O impasse orçamentário e o retorno das ferramentas bonapartistas.
Para tentar mobilizar as tropas, o governo tomou medidas. Após uma declaração ameaçadora dos militares – “ seis bilhões a menos não é algo que possamos simplesmente absorver assim ”, explicou Fabien Mandon sobre o orçamento do exército – Lecornu emitiu um comunicado com o intuito de tranquilizar o grande empresariado e, ao mesmo tempo, enviar uma mensagem à direita e ao seu próprio partido : “ O verdadeiro perigo é a falta de orçamento ”. Mas não há garantia de que essa mensagem será seguida de ações concretas. A votação em segunda leitura do orçamento da previdência social, marcada para terça-feira, 9 de dezembro, será, portanto, um teste crucial.

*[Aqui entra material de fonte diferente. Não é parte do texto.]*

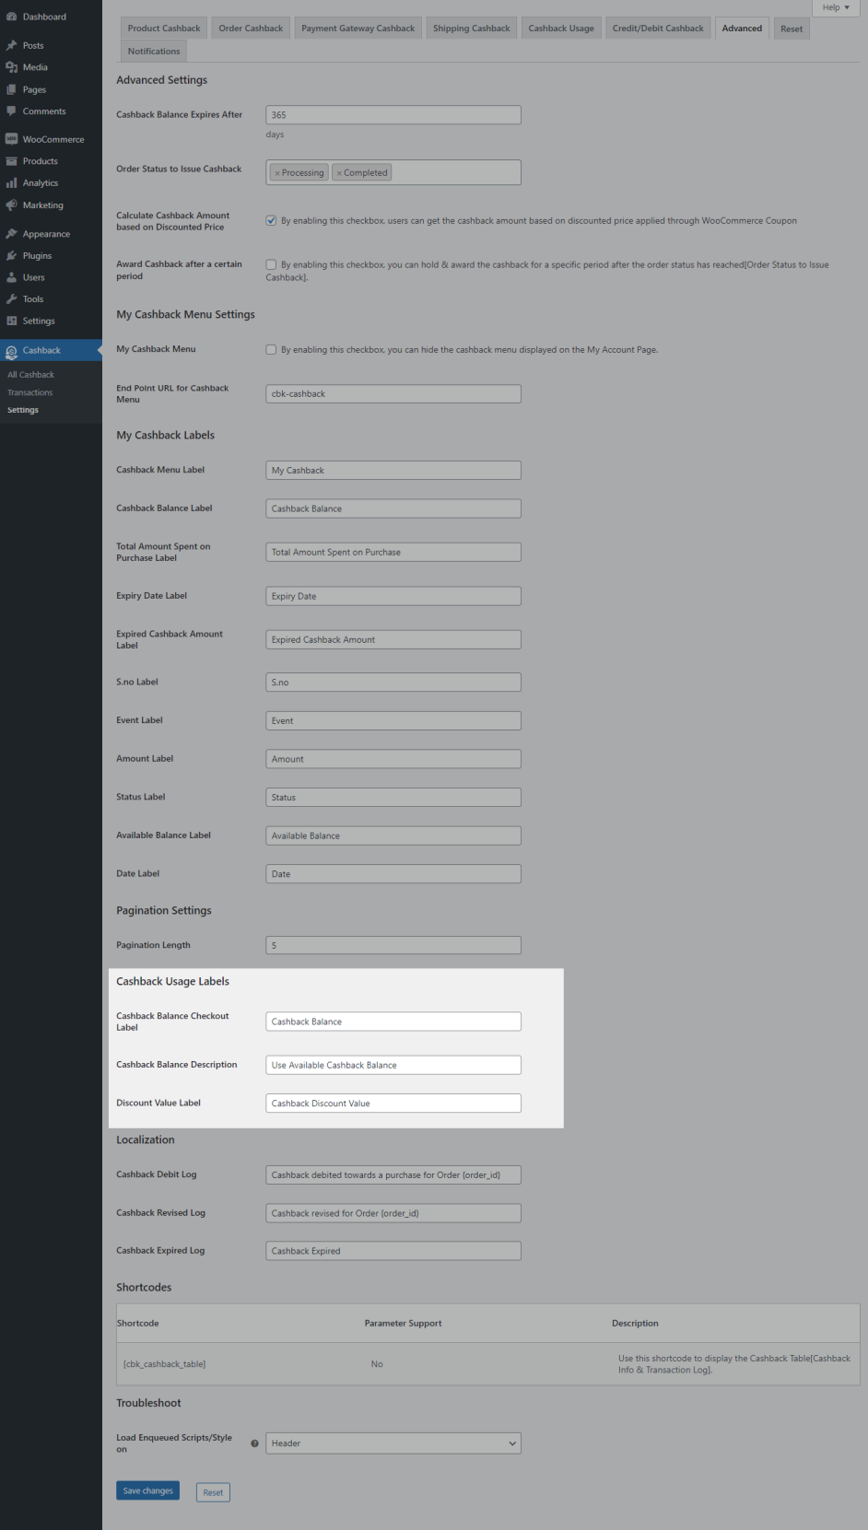Open the Transactions submenu link

(30, 392)
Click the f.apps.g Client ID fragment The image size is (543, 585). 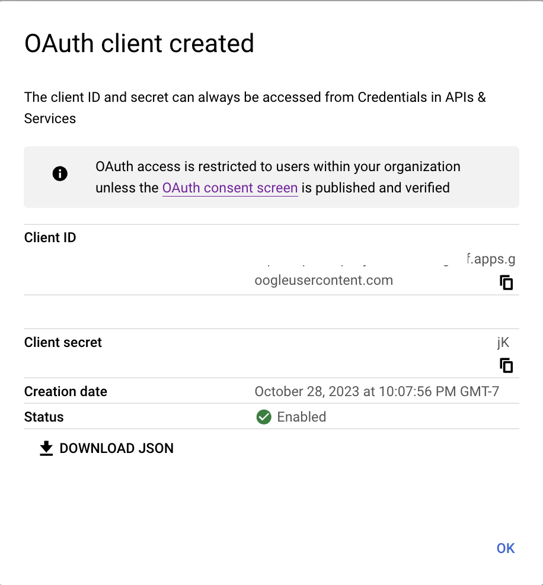pyautogui.click(x=491, y=259)
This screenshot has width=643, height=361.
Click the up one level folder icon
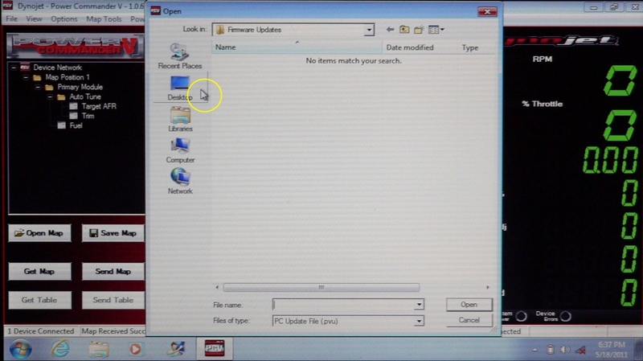[404, 30]
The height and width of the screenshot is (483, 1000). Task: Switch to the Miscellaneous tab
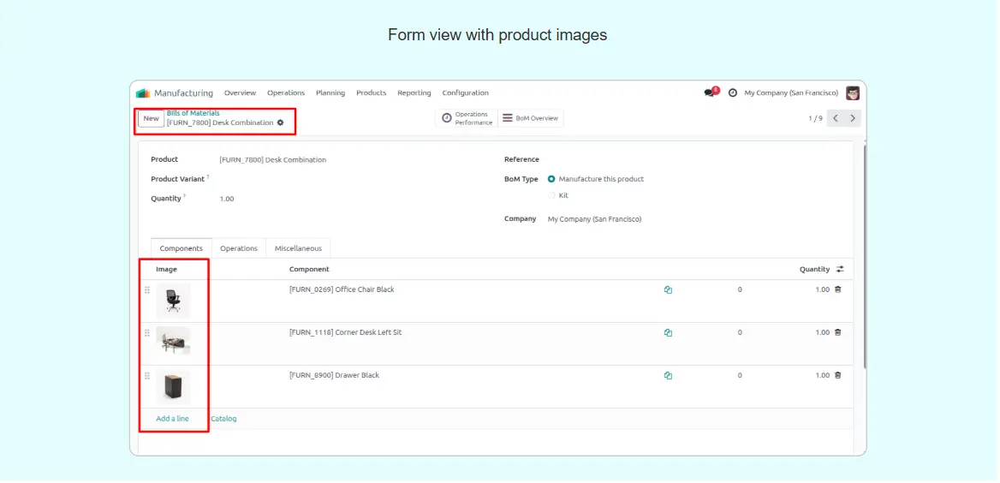tap(298, 248)
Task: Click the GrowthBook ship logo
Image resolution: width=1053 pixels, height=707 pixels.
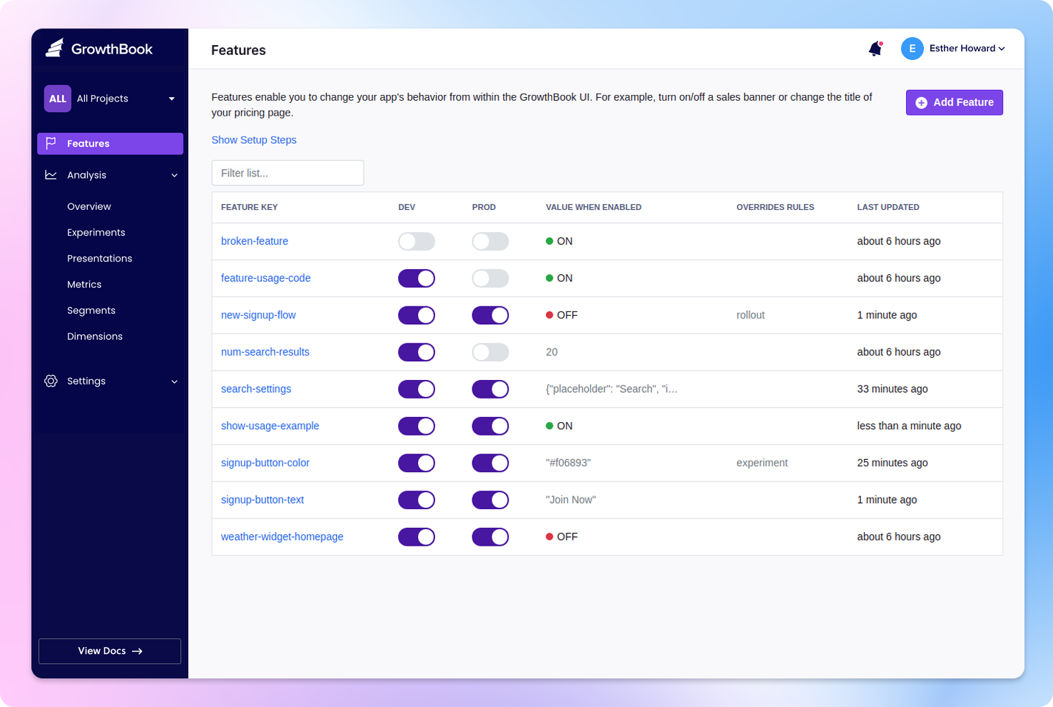Action: [x=54, y=48]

Diante do risco de um impasse orçamentário, Lecornu pode, no entanto, contar mais uma vez com o Partido Socialista, que se prepara para todas as eventualidades a fim de aprovar o orçamento e as medidas de austeridade. De um lado, Olivier Faure defende o compromisso; do outro, François Hollande advoga o retorno ao Artigo 49.3 , opção também apoiada por Élisabeth Borne, especialista na área. Essa solução teria a vantagem de evitar um final de ano marcado pelo retorno da instabilidade ao regime.
Nesse contexto, o especialista em direito constitucional Benjamin Morel resume como o orçamento poderia, em última instância, prevalecer : ” Essa história só pode terminar com decretos ou com a aplicação do Artigo 49.3. No entanto, no melhor cenário possível, flexibilizando ligeiramente a Constituição para incorporar emendas, o primeiro equivaleria, na prática, ao Artigo 49.3… mas sem a possibilidade de um voto de desconfiança para impedir a entrada em vigor do texto .”
Precisamos de um plano de batalha concreto contra a austeridade e o militarismo.
Quer esses ataques contra os trabalhadores sejam perpetrados por meio de uma nova rodada de acordos secretos ou pelos instrumentos mais bonapartistas da Quinta República, há uma necessidade urgente de mobilizar forças contra as investidas de Lecornu contra os trabalhadores. Nesse espírito, os sindicatos CGT, FSU e Solidaires tomaram a iniciativa de convocar um dia de ação em 2 de dezembro, para ” eliminar […] a série de horrores deste orçamento “, nas palavras de Sophie Binet, e ” pressionar a votação ” .
Este apelo contrasta fortemente com a capitulação dos sindicatos CFDT e FO, que viajarão a Matignon esta semana para negociar com o governo. No entanto, demonstra não ter aprendido nada com a estratégia de “pressão” que levou o Movimento de Setembro à sua ruína, movimento que conseguiu derrubar Bayrou e desencadear uma profunda crise para o governo. Diante da radicalização dos empregadores e da sua determinação em fazer com que os trabalhadores paguem pela crise, esta ação de um dia perpetua uma estratégia incapaz de gerar o ímpeto necessário para garantir a retirada imediata e incondicional do orçamento de 2026.
Embora a mobilização em 2 de dezembro seja essencial, ela deve visar confrontar o governo Macron-Lecornu, rejeitar a austeridade e a militarização e debater uma estratégia capaz de construir um verdadeiro equilíbrio de poder. Após as significativas mobilizações na Bélgica e na Itália na semana passada , o movimento operário francês deve impor um plano de ação ofensivo, que combine reivindicações econômicas e democráticas, para se livrar da austeridade, do militarismo, de Macron e das instituições corruptas da Quinta República.